少なくとも「ミクロゲン・パスタ」については、使用の用途が限られ、かつ第一類の医薬品なので、情報提供という意味で、このことをしっかり明記した方がいいと思いますね。
七赤金星さん。
ザバスはそもそもスポーツ愛好者向けの商品だから、表示をしていても不思議ではないですし、この表示をすることで販売増も見込めます。医薬品とて、製薬会社は販売増については積極的に、そうでなければ消極的ということです。
今回の事例で言えば、成分を調べようとすればすぐに分かるでしょうし、ドーピングの対象成分も、ネットですぐに調べられる。「塗り薬は関係ないと思ってた」というのも、残念ながら本人の瑕疵です。
医薬品販売制度について規制緩和に賛成ということは、そういうことです。
第一、ドラッグストアでは現行法の情報提供でも
「お客さんは体格がいいですが、スポーツをされてるんじゃないですか」
とまで踏み込むこともないでしょうから(アマチュアだったら鬱陶しいと思うだけだろうし、プロならチーム専属の医療者がいる可能性)、普段から「かかりつけ薬局(薬剤師)」を持つくらいでないと防げない。
これは、規制緩和賛成とは対極の考え方でしょうが。
そもそも、ドラッグストアはアメリカ型の販売形態ですから…。
毎年、風邪薬の副作用で亡くなる人は多く、またその事を知らない消費者も沢山いますが、それを(タバコのように)薬の包装や説明書に記載するかどうかはまた別の話です。同じ成分の市販・医療用の両方の薬の説明書を見比べればその違いに驚かれるでしょう(しかし、そもそも治療のための知識が説明書に網羅されている訳ではないのです)。

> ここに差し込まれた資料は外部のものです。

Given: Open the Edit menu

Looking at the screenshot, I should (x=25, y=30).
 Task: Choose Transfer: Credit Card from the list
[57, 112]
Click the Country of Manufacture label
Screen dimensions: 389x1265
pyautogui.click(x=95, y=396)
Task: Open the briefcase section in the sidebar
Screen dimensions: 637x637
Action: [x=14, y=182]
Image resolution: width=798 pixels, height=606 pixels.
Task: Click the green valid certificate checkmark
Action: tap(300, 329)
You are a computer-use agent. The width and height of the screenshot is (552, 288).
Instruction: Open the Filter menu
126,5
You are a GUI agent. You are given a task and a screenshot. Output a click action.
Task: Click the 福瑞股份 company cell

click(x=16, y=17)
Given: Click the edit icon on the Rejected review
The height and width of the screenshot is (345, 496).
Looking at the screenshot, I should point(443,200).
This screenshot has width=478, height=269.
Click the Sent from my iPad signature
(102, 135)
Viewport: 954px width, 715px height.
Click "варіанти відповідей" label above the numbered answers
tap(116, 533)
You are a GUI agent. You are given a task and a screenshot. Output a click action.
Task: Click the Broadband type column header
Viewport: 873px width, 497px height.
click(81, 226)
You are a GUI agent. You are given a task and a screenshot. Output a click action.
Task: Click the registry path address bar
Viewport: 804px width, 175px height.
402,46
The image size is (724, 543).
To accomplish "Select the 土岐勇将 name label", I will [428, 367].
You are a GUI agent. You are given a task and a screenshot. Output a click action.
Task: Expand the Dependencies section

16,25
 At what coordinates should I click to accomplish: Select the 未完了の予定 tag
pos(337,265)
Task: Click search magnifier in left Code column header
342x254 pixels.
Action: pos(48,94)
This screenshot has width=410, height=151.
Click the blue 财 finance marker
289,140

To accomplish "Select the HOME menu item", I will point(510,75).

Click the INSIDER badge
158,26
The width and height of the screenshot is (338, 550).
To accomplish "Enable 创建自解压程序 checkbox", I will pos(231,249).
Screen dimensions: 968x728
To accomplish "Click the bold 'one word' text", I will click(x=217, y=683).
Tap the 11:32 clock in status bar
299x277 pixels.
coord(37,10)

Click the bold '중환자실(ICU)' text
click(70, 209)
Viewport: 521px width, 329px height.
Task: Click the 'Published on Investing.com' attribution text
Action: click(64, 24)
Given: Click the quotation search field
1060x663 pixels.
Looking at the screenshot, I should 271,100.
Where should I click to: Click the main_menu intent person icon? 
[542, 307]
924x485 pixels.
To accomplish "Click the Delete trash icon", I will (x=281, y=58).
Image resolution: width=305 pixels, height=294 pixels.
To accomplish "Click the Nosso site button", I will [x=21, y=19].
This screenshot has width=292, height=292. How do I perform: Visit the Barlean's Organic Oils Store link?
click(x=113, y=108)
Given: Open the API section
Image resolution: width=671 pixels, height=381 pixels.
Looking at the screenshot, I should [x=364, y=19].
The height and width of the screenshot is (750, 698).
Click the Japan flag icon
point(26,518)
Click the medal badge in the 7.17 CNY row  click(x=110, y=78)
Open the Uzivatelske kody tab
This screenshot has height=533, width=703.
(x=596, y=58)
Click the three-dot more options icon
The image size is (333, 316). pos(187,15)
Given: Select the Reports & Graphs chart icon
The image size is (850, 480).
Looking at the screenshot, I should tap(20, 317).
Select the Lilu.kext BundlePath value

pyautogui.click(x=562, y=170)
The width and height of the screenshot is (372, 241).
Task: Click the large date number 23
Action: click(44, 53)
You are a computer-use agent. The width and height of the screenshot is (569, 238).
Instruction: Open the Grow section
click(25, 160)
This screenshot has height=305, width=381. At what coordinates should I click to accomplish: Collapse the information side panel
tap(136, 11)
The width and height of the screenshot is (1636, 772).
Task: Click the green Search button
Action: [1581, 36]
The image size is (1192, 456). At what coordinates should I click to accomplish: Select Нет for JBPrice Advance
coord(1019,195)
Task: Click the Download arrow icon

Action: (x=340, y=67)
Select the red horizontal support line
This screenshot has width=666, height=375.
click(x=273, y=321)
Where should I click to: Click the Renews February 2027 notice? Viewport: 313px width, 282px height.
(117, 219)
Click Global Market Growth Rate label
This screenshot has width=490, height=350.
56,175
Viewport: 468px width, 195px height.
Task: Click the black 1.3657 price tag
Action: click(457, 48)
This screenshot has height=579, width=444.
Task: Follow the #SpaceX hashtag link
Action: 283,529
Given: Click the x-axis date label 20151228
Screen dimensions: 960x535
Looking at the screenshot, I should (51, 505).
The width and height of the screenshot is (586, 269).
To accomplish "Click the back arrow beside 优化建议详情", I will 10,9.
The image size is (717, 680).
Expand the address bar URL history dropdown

理解すべきは、日本は経済活動を重要視する国であって、日本人もまたその影響を強く受けているということです(タバコの表示や価格が先進国の中でダントツに遅れていることを鑑みれば理解しやすいと思います)。
日本の金融商品は金融機関の利益が最優先であって、顧客の利益はその次です。
私は薬剤師で規制緩和には反対ですが、国民の健康は経済利益よりも優先すべきと考えるからです。